Those who attempt to separate out national and local politics, to the extent of treating them as if they belong to two distinct phyla and never the twain shall meet, are being disingenuous, doltish, or some measure of both.
People choose to be Republicans or Democrats for a reason or several reasons…and their rationale, more often than not, centers around an adherence to a particular set of values. And these values, which undergird their political philosophy, tend to apply to their worldview on governance at the local, state, and national levels.
This is especially true in recent years as the parties have become more ideologically distinct (farewell, Milliken Republicans (read: “moderate” GOPers for you non-Michiganians)); good f’ing riddance Dixiecrats (who are all Republicans now).
Many people became Republicans because they liked how Ronald Reagan articulated a conservative governing vision that connected with them.

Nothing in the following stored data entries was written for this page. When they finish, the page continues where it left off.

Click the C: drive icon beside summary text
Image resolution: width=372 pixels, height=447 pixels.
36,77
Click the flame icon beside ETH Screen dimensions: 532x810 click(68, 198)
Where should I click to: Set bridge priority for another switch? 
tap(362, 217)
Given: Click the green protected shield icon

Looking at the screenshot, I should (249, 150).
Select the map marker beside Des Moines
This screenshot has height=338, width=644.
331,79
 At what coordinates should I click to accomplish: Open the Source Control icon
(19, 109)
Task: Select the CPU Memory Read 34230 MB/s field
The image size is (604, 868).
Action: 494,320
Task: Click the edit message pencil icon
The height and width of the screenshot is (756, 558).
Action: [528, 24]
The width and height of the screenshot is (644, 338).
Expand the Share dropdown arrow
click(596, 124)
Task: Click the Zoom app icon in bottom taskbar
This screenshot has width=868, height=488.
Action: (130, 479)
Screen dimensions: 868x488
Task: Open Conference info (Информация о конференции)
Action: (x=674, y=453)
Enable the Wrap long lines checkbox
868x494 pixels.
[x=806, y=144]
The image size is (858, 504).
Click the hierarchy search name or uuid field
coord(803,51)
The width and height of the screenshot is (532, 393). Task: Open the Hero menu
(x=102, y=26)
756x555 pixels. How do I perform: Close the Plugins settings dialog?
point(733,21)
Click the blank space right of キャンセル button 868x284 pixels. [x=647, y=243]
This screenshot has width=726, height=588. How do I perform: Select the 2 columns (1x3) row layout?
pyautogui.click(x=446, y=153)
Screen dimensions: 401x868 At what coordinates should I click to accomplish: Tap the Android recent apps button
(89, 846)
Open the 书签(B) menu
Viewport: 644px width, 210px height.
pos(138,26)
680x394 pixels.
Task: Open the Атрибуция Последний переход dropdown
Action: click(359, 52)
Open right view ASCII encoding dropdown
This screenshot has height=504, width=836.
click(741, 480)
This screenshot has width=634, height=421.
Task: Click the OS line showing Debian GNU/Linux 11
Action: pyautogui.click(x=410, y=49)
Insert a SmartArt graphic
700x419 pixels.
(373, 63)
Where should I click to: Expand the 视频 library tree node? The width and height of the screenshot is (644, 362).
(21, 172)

Many others became Democrats because Barack Obama offered up a progressive vision for our society that made sense to them.
How many people join a political party mainly because of how attuned they were with the ideas of a local public official on local matters?
Shifting to issues (as distinct from the figures who advocate for them) for a moment…it would be a rare Republican indeed, in these times, who (for example) favored reducing federal income tax rates but supported raising state income tax rates. There tends to be a consistency, or at least a relationship, between how they approach challenges at all levels of government.
So, for instance, if a candidate for public office, even a “non-partisan” local office is a Republican…I would like to know what about that party appeals to that person. If they are running for the Board of Education, what do they think about the public education policies being carried out by President Trump and Secretary of Education Betsy DeVos? This is a legitimate question.
Education reform enacted at the federal level can impact local education policies and practices (example: “No Child Left Behind”). So I find it curious when people suggest that it is out-of-bounds for local candidates to be asked about national issues, especially ones that could affect our communities. I wonder if some people are just being naïve or are they working to obscure the picture in order to advance a particular agenda?
Voters have a right to ask whatever questions they wish to ask. They can and should decide what is important for them to know when deciding for whom to vote.
Howard County is not an island on another planet. Our lives are intertwined with those who live in other parts of Maryland, the United States, and the world. Let’s move past this embrace of extreme exceptionalism and recognize that national, state, and local public affairs are all interrelated. Yes, including those of us in HoCo.
Pardon me for belaboring the point, but I believe my argument is self-evident…yet apparently it is considered somewhat controversial in certain circles.
This resistance against asking questions of those who wish to engage in public service is very odd. I find attempts to restrict such communications troubling.